The Phase II trial evaluated multiple doses of anabasum compared to placebo over a 16-week period in 85 patients. The drug hit is primary objective, which was an acceptable safety and tolerability profile at all doses. The company also cited that the twice daily 20 mg dose of anabasum caused a 75 percent drop in the annualized rate of pulmonary exacerbations that required IV antibiotics, compared to those on the placebo.
Some critics saw the trial results as less than positive.
John Carroll, writing for Endpoints News, said, “While Corbus touted the data as another sign of clinical progress, there was considerable chatter on Twitter attacking the results, which explains why shares are down 13 percent in pre-market trading.”
Adam Feuerstein, with TheStreet, wrote, “In this four-month study of cystic fibrosis patients, the Corbus drug failed to improve lung function compared to placebo. Overall respiratory symptoms, measured by a cystic fibrosis patient questionnaire, also showed no difference between anabasum and placebo.”
The company’s chief executive officer, Yuval Cohen, responded, “We don’t comment on stock movements but it is noteworthy that there is a sizable short position in our stock that is probably having a bad hair day this morning…”

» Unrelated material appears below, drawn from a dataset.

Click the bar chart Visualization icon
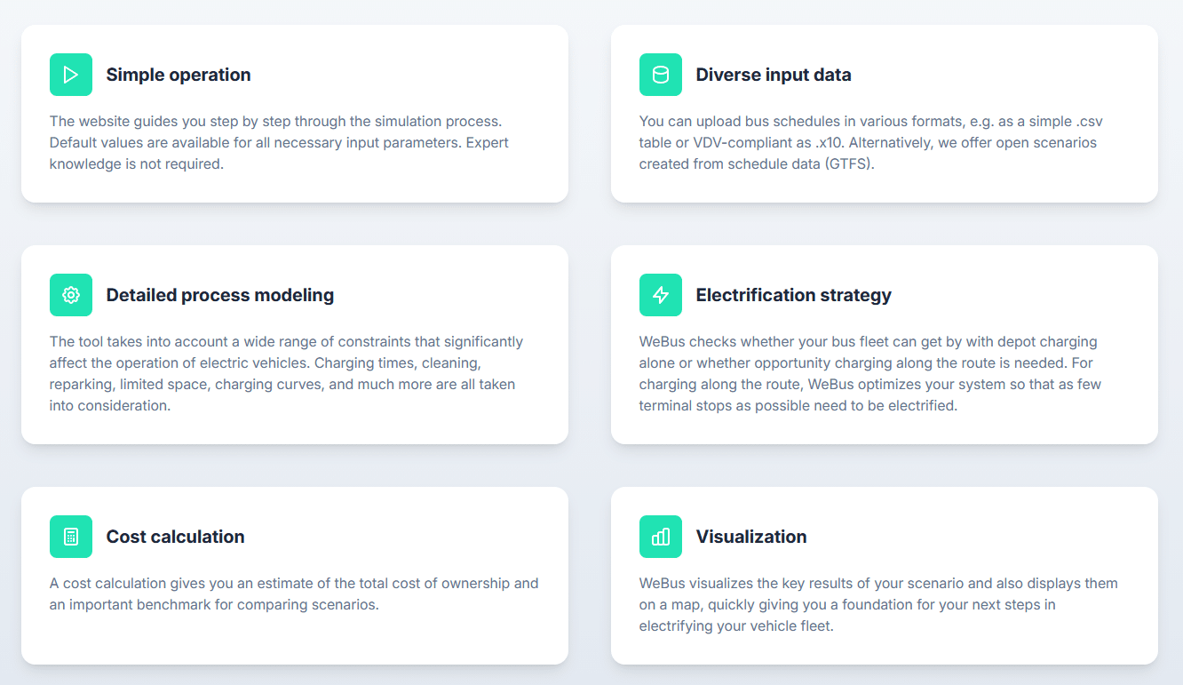[661, 537]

No lung function data was data was provided. However, several biomarkers associated with inflammation found in sputum showed reductions in patients on anabasum compared to those on placebo. It was also pointed out that most of the patients in the trial were taking Orkambi, a combo therapy from Vertex Pharmaceuticals that improves lung function in CF.

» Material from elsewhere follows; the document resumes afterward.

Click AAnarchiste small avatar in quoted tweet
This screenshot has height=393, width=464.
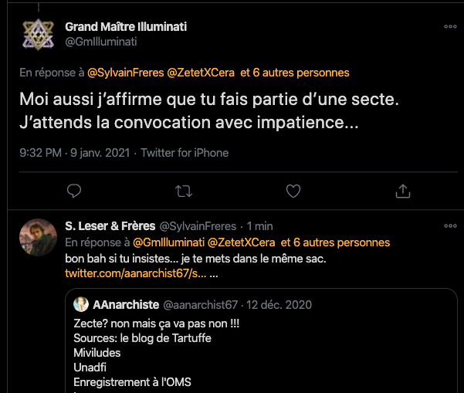click(x=81, y=305)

“The finding of reduction in acute pulmonary exacerbations along with reductions in inflammatory cells and pro-inflammatory mediators demonstrate the potential of anabasum as a new therapeutic with a unique mechanism of action in cystic fibrosis,” said James Chmiel, the study’s primary investigator from Rainbow Babies and Children’s Hospital in Cleveland, in a statement.
The company indicated that after continued analysis of the data, it will work with its trial partners and the Cystic Fibrosis Foundation Therapeutics, Cystic Fibrosis Therapeutic Development Network and European Cystic Fibrosis Society Clinical Trials Network on its next steps.
“We are delighted that anabasum demonstrated a safety profile that was well tolerated by the CF patients in this study, especially given the challenges in safely targeting inflammation in CF,” said Barbara White, Corbus’ chief medical officer, in a statement. “In a study of just 12 weeks of active dosing, we are especially encouraged by the consistency in data that couple clinical benefit in pulmonary exacerbations with improvement in the inflammatory response in the lungs. We believe these findings reflect the underlying mechanism of action of anabasum in activating resolution of innate immune responses without immunosuppression.”
The drug was granted Orphan Drug Designation and Fast Track status by the FDA in 2015. In 2016, the European Medicines Agency (EMA) also gave it Orphan Drug Status.
Corbus are currently trading for $7.40. Shares have been on a wild ride the last five months. Shares traded on October 7, 2016 for $9.79, dropped on November 4 to $4.80, then jumped to $8.55 on December 23. On February 8, 2017, shares traded for $6.40, then hit $10.35 on March 20.